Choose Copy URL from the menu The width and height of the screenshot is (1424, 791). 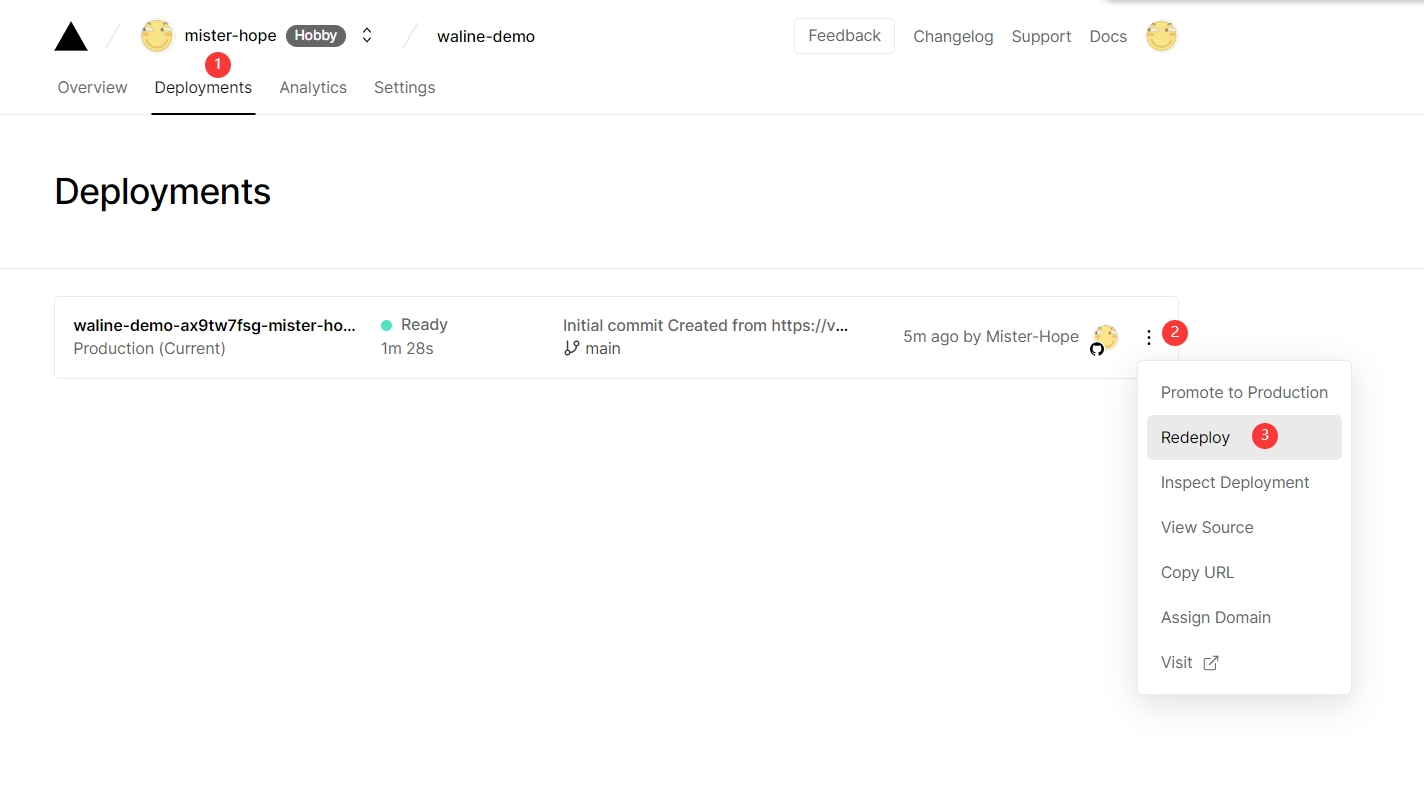click(x=1197, y=573)
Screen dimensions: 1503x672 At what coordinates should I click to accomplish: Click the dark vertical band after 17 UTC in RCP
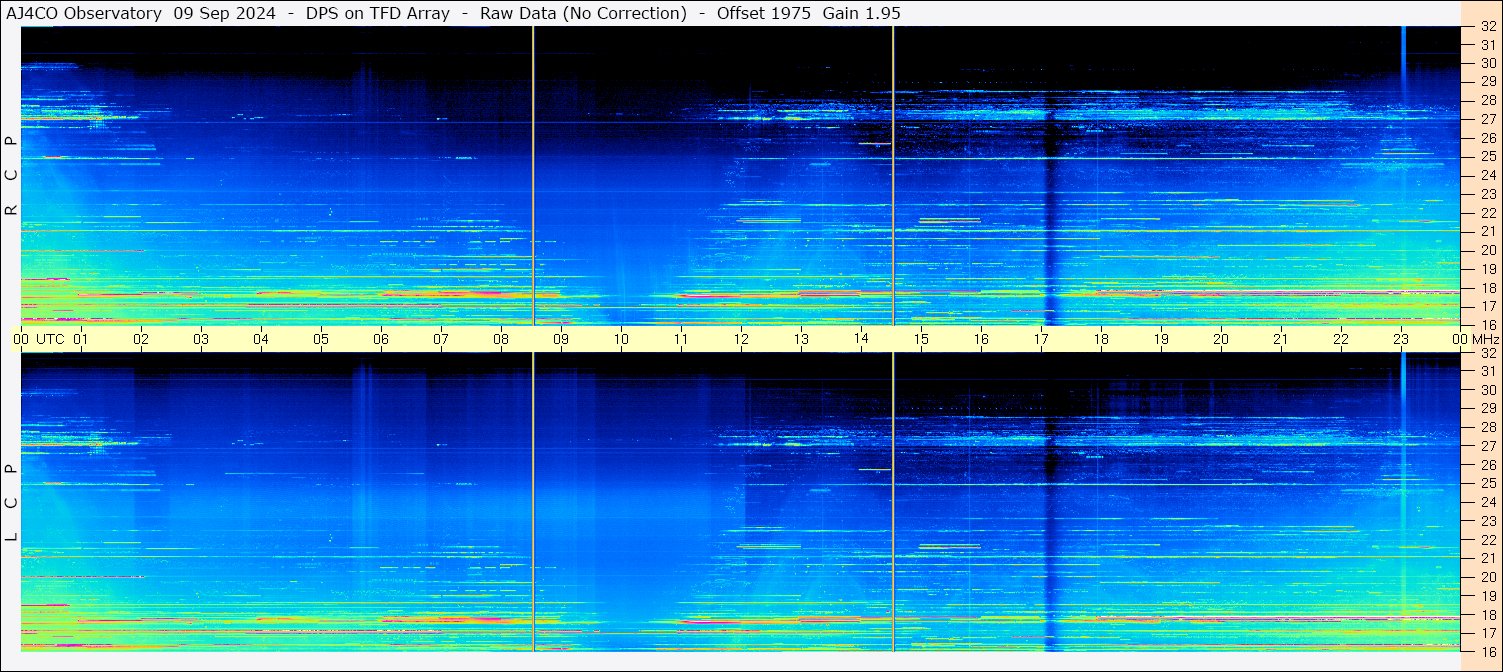pos(1049,200)
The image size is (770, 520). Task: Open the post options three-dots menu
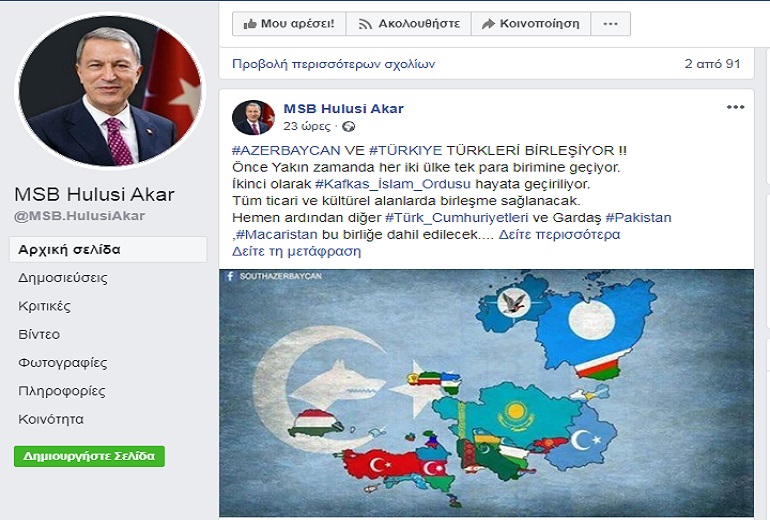click(x=735, y=107)
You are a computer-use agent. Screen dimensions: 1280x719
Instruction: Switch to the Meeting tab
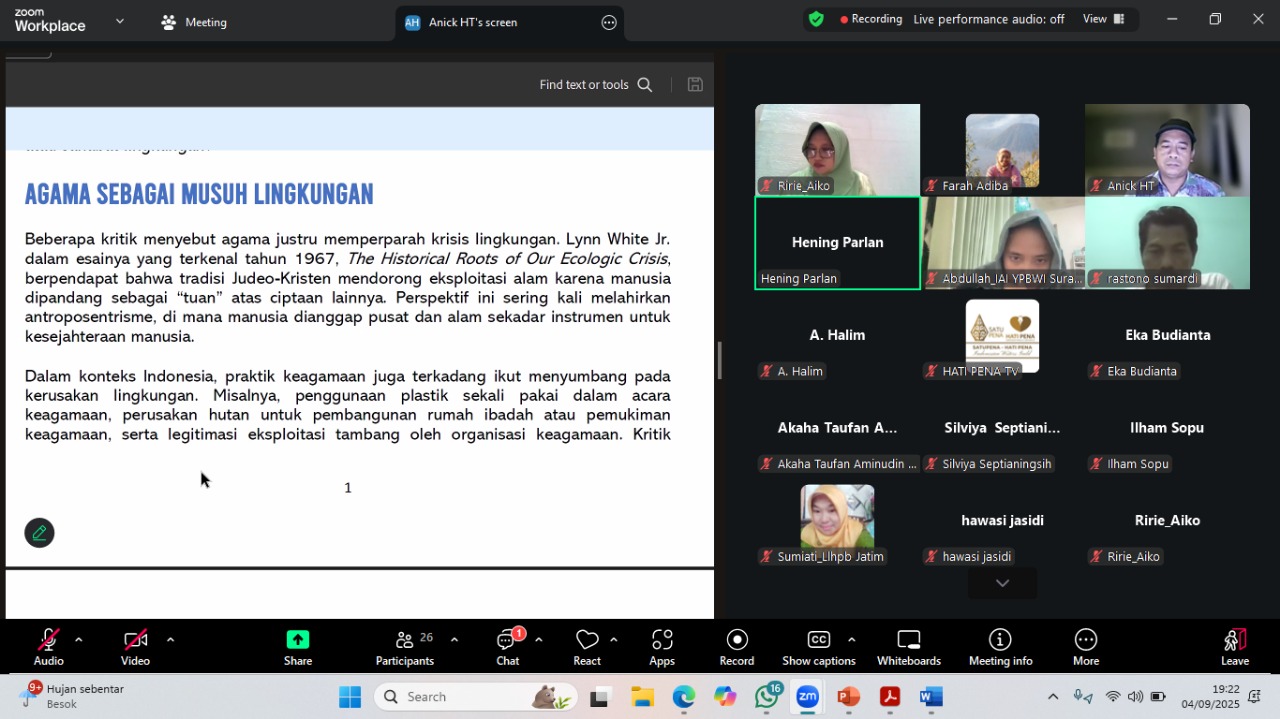click(195, 22)
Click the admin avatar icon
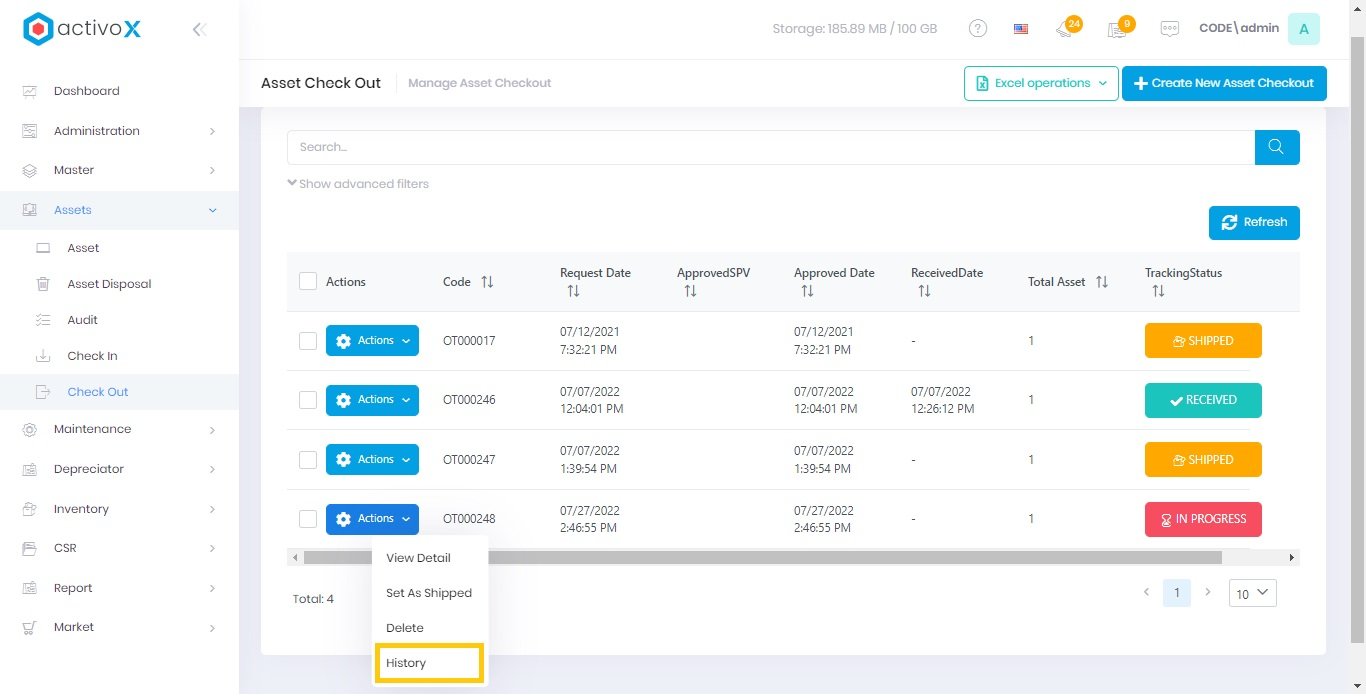This screenshot has width=1366, height=696. coord(1303,29)
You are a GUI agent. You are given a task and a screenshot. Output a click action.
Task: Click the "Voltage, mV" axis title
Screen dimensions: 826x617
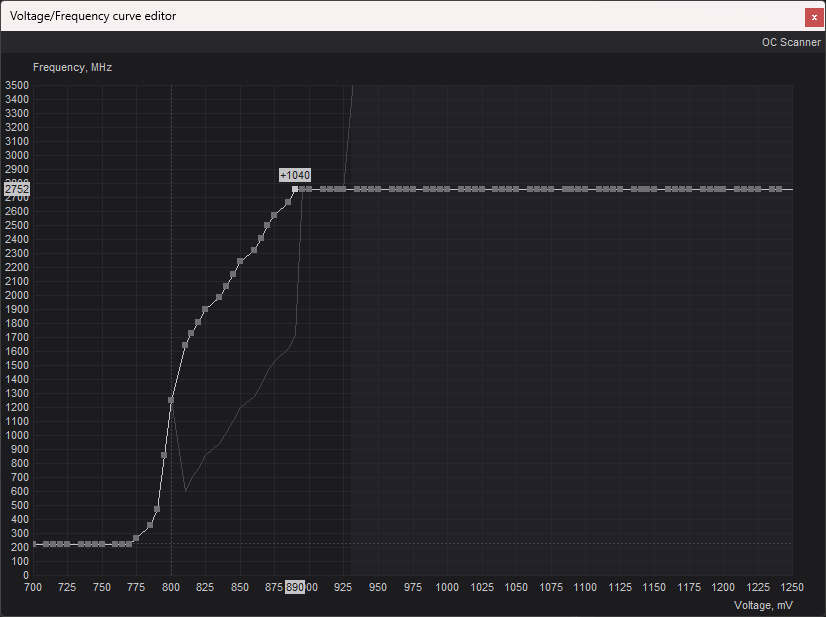763,605
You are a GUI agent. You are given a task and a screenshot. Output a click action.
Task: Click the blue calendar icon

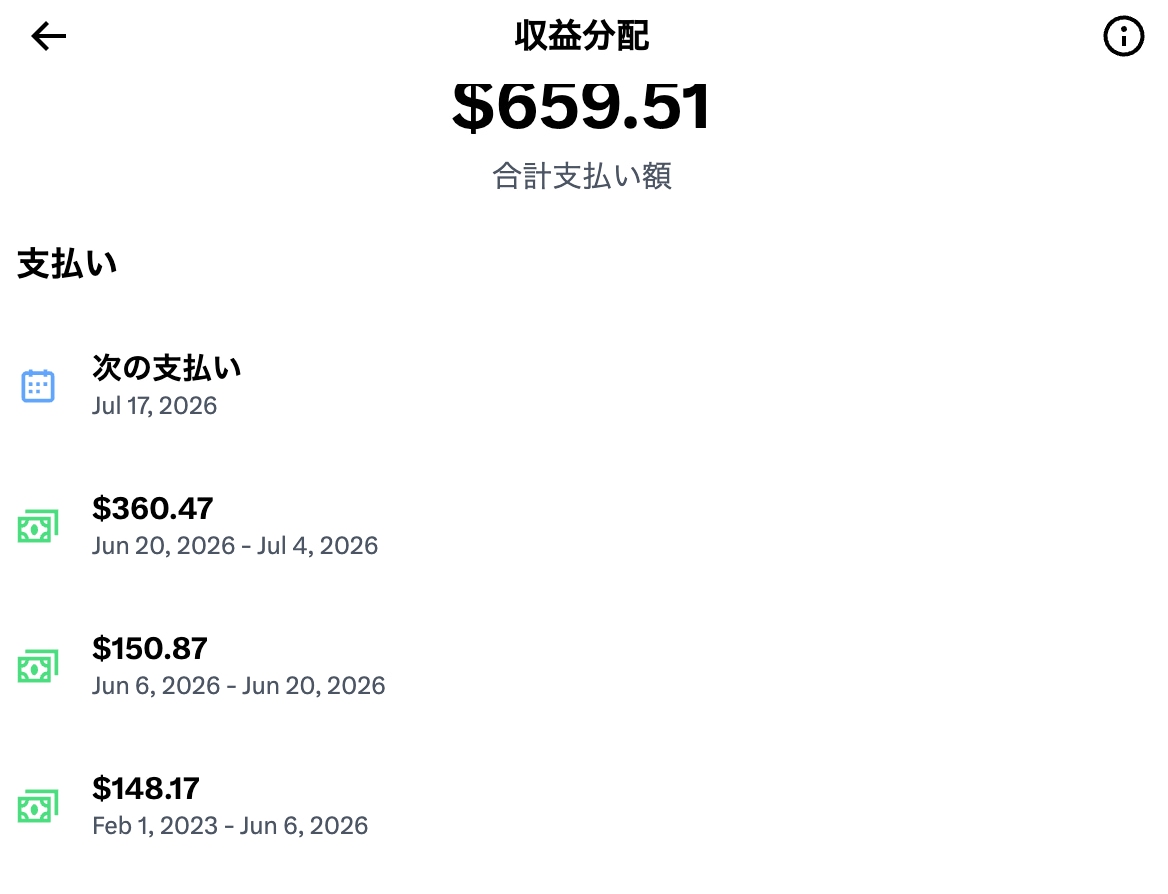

-- Work required --
Nothing but the lines from the line containing "Instruction: Switch to the Meeting tab" through the end of the records belongs in the answer, written out exactly, both ends included, without pictures.

-- Output of the task --
Instruction: Switch to the Meeting tab
click(195, 22)
Click the admin avatar icon
This screenshot has width=1366, height=696. coord(1303,29)
You are a GUI agent. You are given a task and a screenshot. Output a click action.
Task: Click the "Voltage, mV" axis title
Screen dimensions: 826x617
763,605
You are a GUI agent. You are given a task and a screenshot. Output a click action.
Task: Click the blue calendar icon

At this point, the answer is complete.